Friday, April 05, 2013

This Is A Complete Mischaracterization

David Brooks has another column today on MOOCs and their likely impact on Higher Education.  He says things that drive me batty.  The following paragraph, in particular, bothered me a lot.


When is rote appropriate?

There are things you absolutely must memorize:  SSN, home address, date of birth, phone number, combination for gym locker, etc.  When that information is retrieved it is given exactly the way it is learned.   There may be aspects of rote that are appropriate for learning technical subjects -  notation, certain key words, the names of famous people in the field.  But knowing this is not synonymous with knowledge of the subject.  

What happens when rote is used where it is inappropriate?

There is a joke we learned in grade school:

Teacher:  Jane, can you use the word diploma in a sentence?
Jane:  When the drain got stuck she called diploma.

Technical knowledge must be used in context.  If "learned" in a rote manner then the student can't apply it properly.

What then is technical knowledge?  

Technical knowledge is a meta skill or if you prefer a problem solving ability of a certain type.  It requires an ability to learn the requisite information needed as the context suggests.  It is not recall of things previously learned.  
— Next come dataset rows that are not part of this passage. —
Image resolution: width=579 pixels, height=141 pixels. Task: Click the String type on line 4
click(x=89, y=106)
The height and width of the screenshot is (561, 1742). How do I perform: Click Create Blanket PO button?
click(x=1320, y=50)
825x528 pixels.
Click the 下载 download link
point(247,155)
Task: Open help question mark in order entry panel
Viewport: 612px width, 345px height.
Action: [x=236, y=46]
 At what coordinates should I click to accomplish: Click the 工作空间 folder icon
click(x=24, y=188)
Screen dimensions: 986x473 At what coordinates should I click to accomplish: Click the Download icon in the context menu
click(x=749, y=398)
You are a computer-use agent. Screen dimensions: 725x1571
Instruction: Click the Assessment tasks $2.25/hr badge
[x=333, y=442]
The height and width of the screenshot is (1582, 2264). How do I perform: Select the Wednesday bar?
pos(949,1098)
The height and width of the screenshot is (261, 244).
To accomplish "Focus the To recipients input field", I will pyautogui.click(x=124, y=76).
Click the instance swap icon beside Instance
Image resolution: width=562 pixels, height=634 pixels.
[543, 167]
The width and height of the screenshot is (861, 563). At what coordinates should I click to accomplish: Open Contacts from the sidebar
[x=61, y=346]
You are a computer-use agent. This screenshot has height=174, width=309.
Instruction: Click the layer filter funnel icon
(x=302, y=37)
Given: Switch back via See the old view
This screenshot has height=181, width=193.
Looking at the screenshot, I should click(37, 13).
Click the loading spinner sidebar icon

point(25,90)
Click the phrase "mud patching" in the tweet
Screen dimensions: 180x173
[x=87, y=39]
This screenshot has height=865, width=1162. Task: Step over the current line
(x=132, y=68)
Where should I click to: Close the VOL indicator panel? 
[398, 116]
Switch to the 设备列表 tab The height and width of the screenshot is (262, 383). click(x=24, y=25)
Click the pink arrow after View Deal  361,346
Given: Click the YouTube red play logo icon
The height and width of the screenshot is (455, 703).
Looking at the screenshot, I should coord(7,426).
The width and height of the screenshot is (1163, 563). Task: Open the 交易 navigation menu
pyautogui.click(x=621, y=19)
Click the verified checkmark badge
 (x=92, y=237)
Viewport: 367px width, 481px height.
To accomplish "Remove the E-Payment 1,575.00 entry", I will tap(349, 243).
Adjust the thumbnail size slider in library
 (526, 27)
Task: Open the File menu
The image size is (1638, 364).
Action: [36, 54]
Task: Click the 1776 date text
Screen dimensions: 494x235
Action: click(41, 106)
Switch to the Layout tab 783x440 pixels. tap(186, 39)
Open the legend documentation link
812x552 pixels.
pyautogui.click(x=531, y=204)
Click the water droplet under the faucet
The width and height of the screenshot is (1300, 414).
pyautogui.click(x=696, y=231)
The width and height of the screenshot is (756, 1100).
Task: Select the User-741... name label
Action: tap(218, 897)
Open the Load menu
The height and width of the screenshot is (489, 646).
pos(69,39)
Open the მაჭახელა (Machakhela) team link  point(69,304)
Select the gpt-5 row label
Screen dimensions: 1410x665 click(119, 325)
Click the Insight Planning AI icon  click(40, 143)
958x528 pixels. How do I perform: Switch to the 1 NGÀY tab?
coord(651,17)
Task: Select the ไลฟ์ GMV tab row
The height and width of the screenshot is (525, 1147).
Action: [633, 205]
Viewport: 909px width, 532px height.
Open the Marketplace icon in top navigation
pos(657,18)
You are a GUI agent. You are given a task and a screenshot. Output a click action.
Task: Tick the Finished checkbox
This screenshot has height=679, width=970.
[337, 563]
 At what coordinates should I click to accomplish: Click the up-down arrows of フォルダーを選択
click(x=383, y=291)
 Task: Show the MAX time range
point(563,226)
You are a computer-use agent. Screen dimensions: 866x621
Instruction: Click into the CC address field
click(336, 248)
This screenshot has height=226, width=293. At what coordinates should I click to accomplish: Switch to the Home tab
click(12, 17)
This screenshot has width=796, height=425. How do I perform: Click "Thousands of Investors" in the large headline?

Here is a simple example.  A few weeks ago I wanted to make a PowerPoint with an embedded MP3 file to play for the duration of the presentation when in Slideshow mode.  In order to figure out how to do this, something I hadn't done before with PowerPoint, I had to read the built in help.  So one part of the meta skill is being able to find the help that's necessary and then to digest it.  As it turns out what the help said didn't completely match what I saw on my computer screen, so another part of the meta skill is to tinker enough to get the gist of what's in the help and accomplish the task when there are small departures from what it said.  

Technical knowledge is robust that way.  In contrast, things learned by rote are quite brittle.  When there are tiny perturbations in the environment, the person feels lost. 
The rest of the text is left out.